(Task description): In the lines below, substitute "Locate" for every "Find the location of" and leave everything else as it is.

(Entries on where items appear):

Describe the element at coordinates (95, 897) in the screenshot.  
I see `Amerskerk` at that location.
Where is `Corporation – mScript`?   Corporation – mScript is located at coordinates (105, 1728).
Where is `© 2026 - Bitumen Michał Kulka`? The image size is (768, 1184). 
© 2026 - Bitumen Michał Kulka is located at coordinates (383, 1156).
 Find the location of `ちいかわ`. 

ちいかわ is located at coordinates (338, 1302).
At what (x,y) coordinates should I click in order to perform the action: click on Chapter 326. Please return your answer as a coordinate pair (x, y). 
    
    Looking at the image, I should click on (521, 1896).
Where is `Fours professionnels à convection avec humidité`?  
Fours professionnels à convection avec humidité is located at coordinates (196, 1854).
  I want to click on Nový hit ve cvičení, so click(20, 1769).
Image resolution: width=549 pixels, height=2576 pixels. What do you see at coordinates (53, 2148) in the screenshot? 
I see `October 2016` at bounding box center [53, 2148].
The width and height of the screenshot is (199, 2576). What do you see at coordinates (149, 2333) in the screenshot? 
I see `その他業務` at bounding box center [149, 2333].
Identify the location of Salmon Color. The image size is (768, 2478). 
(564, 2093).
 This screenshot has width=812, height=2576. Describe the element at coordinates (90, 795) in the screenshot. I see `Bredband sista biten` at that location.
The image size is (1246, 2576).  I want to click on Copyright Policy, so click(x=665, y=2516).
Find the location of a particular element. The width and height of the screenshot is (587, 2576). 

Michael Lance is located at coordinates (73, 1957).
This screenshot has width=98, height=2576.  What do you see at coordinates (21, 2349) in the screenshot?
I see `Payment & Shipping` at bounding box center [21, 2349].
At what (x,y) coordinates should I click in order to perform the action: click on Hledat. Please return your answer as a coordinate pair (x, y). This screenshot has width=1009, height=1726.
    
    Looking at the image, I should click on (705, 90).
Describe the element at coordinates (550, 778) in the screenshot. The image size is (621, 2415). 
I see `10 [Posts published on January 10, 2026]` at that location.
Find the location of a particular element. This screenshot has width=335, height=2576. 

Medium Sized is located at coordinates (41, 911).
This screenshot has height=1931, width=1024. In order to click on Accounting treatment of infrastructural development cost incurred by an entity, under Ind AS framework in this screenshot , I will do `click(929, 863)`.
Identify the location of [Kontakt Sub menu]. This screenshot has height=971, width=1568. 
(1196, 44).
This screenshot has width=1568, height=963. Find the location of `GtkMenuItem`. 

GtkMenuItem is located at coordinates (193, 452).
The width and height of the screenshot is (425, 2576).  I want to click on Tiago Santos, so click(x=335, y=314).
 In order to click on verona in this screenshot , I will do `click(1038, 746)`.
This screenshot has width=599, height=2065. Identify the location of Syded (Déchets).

(Completed task):
Describe the element at coordinates (95, 897) in the screenshot.  
I see `Amerskerk` at that location.
Where is `Corporation – mScript`?   Corporation – mScript is located at coordinates (105, 1728).
Where is `© 2026 - Bitumen Michał Kulka`? The image size is (768, 1184). 
© 2026 - Bitumen Michał Kulka is located at coordinates (383, 1156).
 Locate `ちいかわ`. 

ちいかわ is located at coordinates (338, 1302).
At what (x,y) coordinates should I click in order to perform the action: click on Chapter 326. Please return your answer as a coordinate pair (x, y). 
    
    Looking at the image, I should click on (521, 1896).
Where is `Fours professionnels à convection avec humidité`?  
Fours professionnels à convection avec humidité is located at coordinates (196, 1854).
  I want to click on Nový hit ve cvičení, so click(20, 1769).
Image resolution: width=549 pixels, height=2576 pixels. What do you see at coordinates (53, 2148) in the screenshot? 
I see `October 2016` at bounding box center [53, 2148].
The width and height of the screenshot is (199, 2576). What do you see at coordinates (149, 2333) in the screenshot? 
I see `その他業務` at bounding box center [149, 2333].
Identify the location of Salmon Color. The image size is (768, 2478). 
(564, 2093).
 This screenshot has width=812, height=2576. Describe the element at coordinates (90, 795) in the screenshot. I see `Bredband sista biten` at that location.
The image size is (1246, 2576).  I want to click on Copyright Policy, so click(x=665, y=2516).
Locate a particular element. The width and height of the screenshot is (587, 2576). 

Michael Lance is located at coordinates (73, 1957).
This screenshot has width=98, height=2576.  What do you see at coordinates (21, 2349) in the screenshot?
I see `Payment & Shipping` at bounding box center [21, 2349].
At what (x,y) coordinates should I click in order to perform the action: click on Hledat. Please return your answer as a coordinate pair (x, y). This screenshot has width=1009, height=1726.
    
    Looking at the image, I should click on (705, 90).
Describe the element at coordinates (550, 778) in the screenshot. The image size is (621, 2415). 
I see `10 [Posts published on January 10, 2026]` at that location.
Locate a particular element. This screenshot has width=335, height=2576. 

Medium Sized is located at coordinates (41, 911).
This screenshot has height=1931, width=1024. In order to click on Accounting treatment of infrastructural development cost incurred by an entity, under Ind AS framework in this screenshot , I will do `click(929, 863)`.
Identify the location of [Kontakt Sub menu]. This screenshot has height=971, width=1568. 
(1196, 44).
This screenshot has width=1568, height=963. Locate `GtkMenuItem`. 

GtkMenuItem is located at coordinates (193, 452).
The width and height of the screenshot is (425, 2576).  I want to click on Tiago Santos, so click(x=335, y=314).
 In order to click on verona in this screenshot , I will do `click(1038, 746)`.
This screenshot has width=599, height=2065. Identify the location of Syded (Déchets).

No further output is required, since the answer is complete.